Before picking up Austin Rogers's Sacred Planet: Book One of the Dominion Series, take note of the fact that it is book one. I point that out to help you avoid making the same mistake I did. I expected Rogers to wrap things up neatly as I got closer and closer to the end. He didn't. In some series of novels, each volume stands alone while building a fuller story. In Rogers's case, it appears he's building one long epic. This isn't a criticism, just a word about what to expect.
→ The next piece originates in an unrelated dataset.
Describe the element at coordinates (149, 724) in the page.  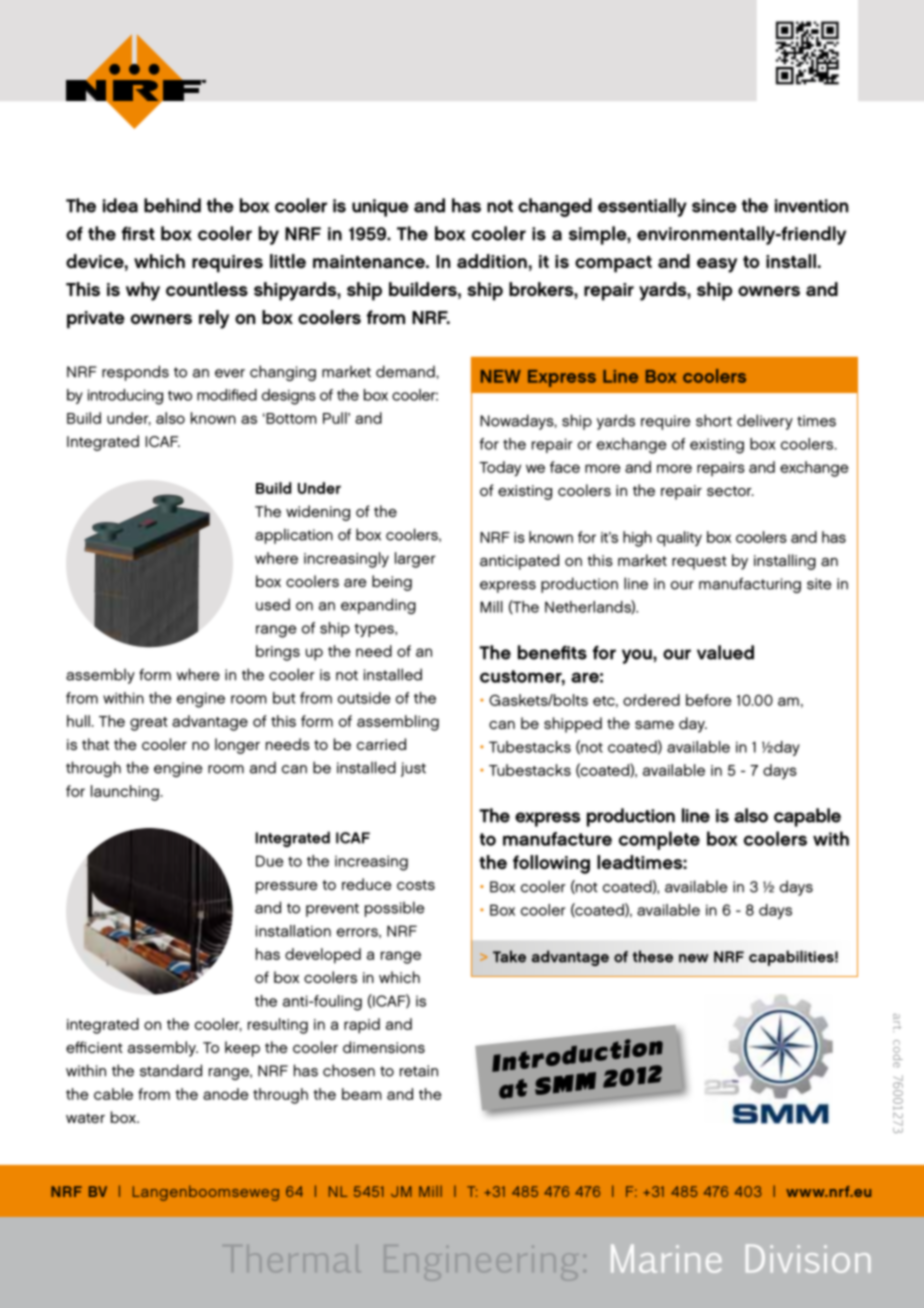
I see `great` at that location.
Now, for the story itself. Sacred Planet is an epic space opera. Rogers builds a future of mankind, a few centuries out, that still looks to Earth as the cradle of civilization and pilgrimage planet. The political arrangements and conflicts (as well as other story elements) might remind the reader of the Star Wars universe. One of the main characters, a space salvager named Davin, and his ship and crew might remind the reader of the short-lived Firefly TV series.
The story begins with Davin thinking they've struck gold. A luxury ship has been hit, and they are in place to get some booty. When they find a survivor, the daughter of an important politician, floating among the wreckage, their lives get a lot more complicated, and the balance of power in the galaxy gets a lot more interesting.
Rogers crafts the story and characters well, as he darts from the ship to political deliberations to an uprising of commoners. It's all related, but, this being the first volume of the series, the threads are not fully brought together. The good news for Rogers is that the story lines are strong enough that I think it will be worth checking out volume two.
Thanks to the author for the complimentary electronic review copy!